Recuerdo perfectamente mis primeros años en las mesas de tesorería institucional, cuando el mero rumor de una adquisición paralizaba la sala y hacía saltar los teléfonos. Las operaciones corporativas no son un invento moderno. Su verdadero boom se vivió en la década de los 80 en Wall Street, cuando los famosos “tiburones financieros” demostraron que cualquier corporación, por grande que fuera, podía ser comprada si su gestión era ineficiente. Desde entonces, estas operaciones se han convertido en un mecanismo de mercado fundamental para reasignar capital.
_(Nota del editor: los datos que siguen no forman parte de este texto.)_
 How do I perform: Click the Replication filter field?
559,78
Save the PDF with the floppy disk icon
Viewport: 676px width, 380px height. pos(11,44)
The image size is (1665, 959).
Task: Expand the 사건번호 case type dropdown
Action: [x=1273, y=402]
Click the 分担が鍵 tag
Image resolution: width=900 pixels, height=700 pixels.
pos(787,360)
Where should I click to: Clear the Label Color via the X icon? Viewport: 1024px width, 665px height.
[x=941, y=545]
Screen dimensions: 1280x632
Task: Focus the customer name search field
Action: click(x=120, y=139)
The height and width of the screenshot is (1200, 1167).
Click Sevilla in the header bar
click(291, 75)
Para el inversor particular, entender cómo funcionan no es opcional: es la diferencia entre aprovechar una gran oportunidad o quedarse atrapado en una mala decisión.
Terminología básica
Antes de entrar en materia, debemos limpiar el ruido de las siglas. A menudo veo a inversores novatos confundir conceptos elementales. Una OPA (Oferta Pública de Adquisición) busca comprar acciones para tomar el control. No debemos confundirla con una OPV (Oferta Pública de Venta), que es cuando una compañía vende acciones al público para salir a bolsa, ni con una mera fusión, donde dos sociedades pactan integrarse en una nueva estructura sin que una deba comprar a los accionistas de la otra a través de una oferta pública regulada.